For this exercise, reproduce each entry below exactly, excluding pictures.

(Entries taken from a collection)
----------------

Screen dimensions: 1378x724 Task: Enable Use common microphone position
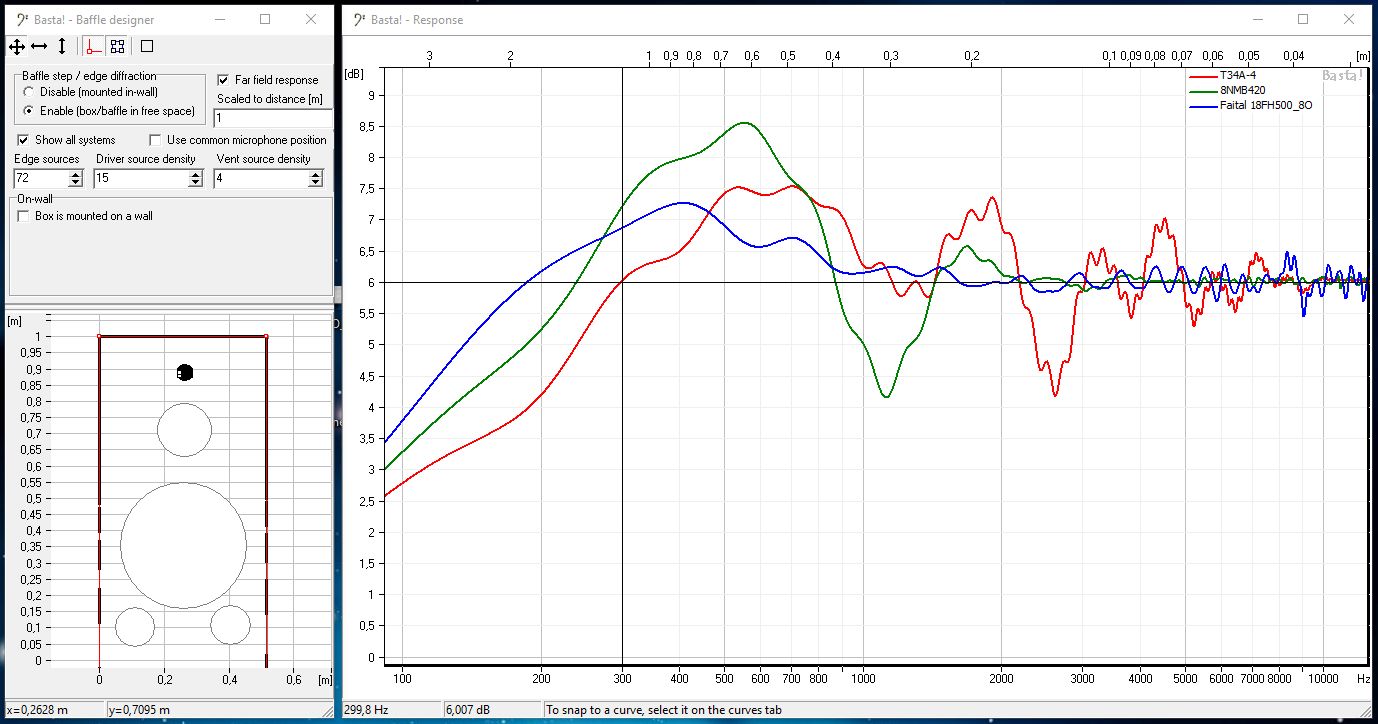click(x=155, y=140)
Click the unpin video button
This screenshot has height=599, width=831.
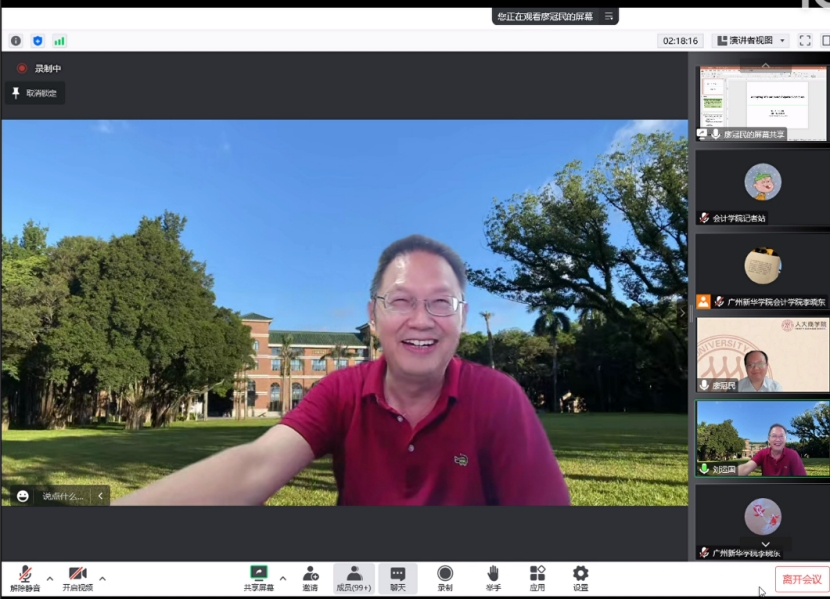click(35, 93)
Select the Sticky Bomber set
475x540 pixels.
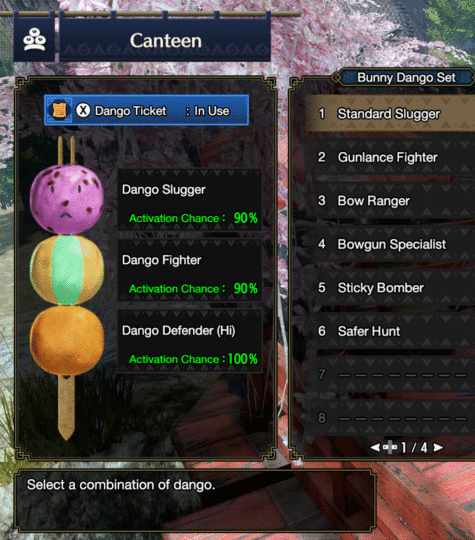(x=391, y=288)
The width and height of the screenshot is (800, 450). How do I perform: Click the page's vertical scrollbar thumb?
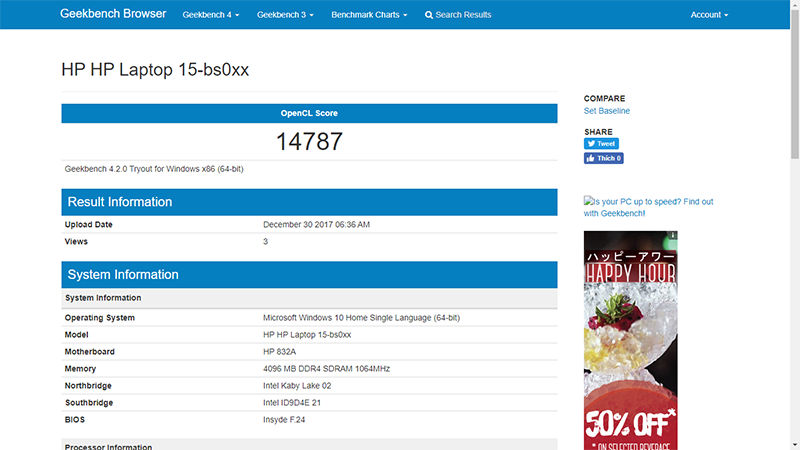tap(795, 84)
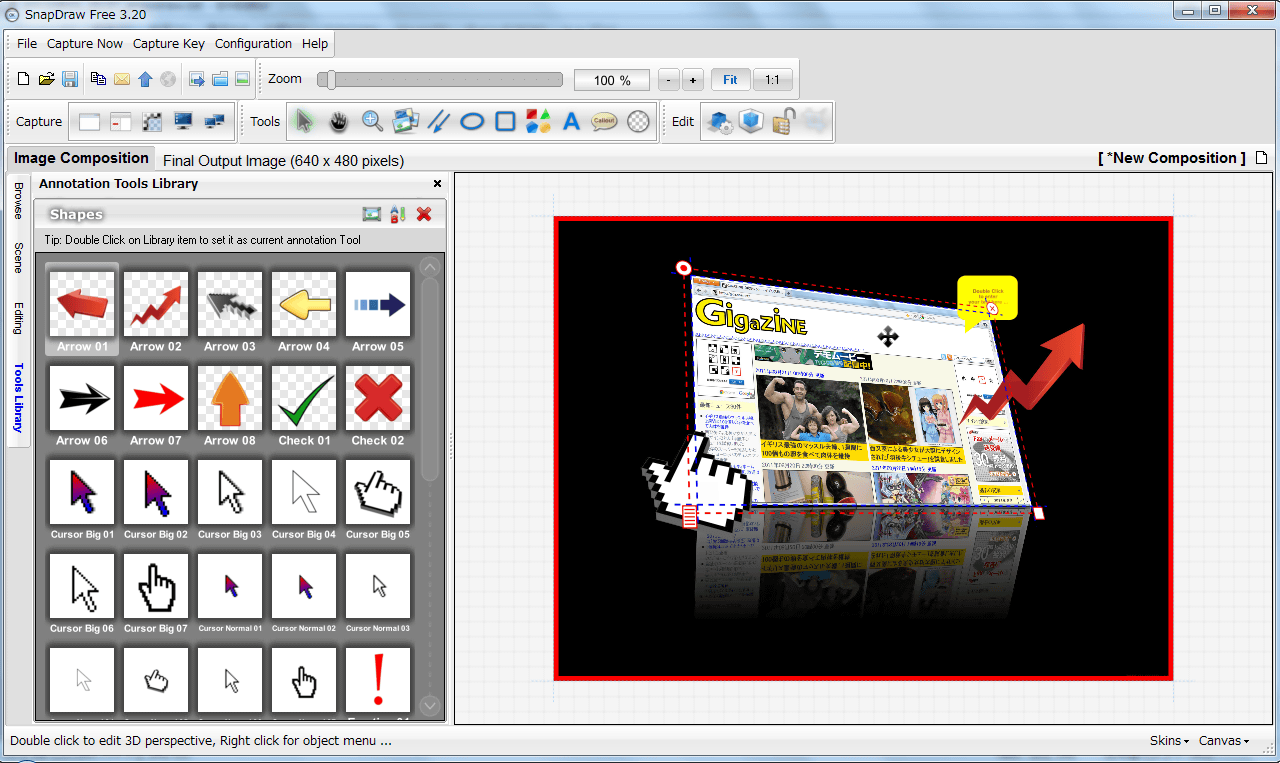1280x763 pixels.
Task: Open the Configuration menu
Action: (253, 44)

----------------

- _Response to the exercise_:
Screen dimensions: 1378x724 Task: Enable Use common microphone position
click(x=155, y=140)
Click the unpin video button
This screenshot has height=599, width=831.
click(35, 93)
Select the Sticky Bomber set
475x540 pixels.
(x=391, y=288)
The width and height of the screenshot is (800, 450). How do I perform: Click the page's vertical scrollbar thumb?
tap(795, 84)
1280x763 pixels.
Task: Open the Configuration menu
Action: (253, 44)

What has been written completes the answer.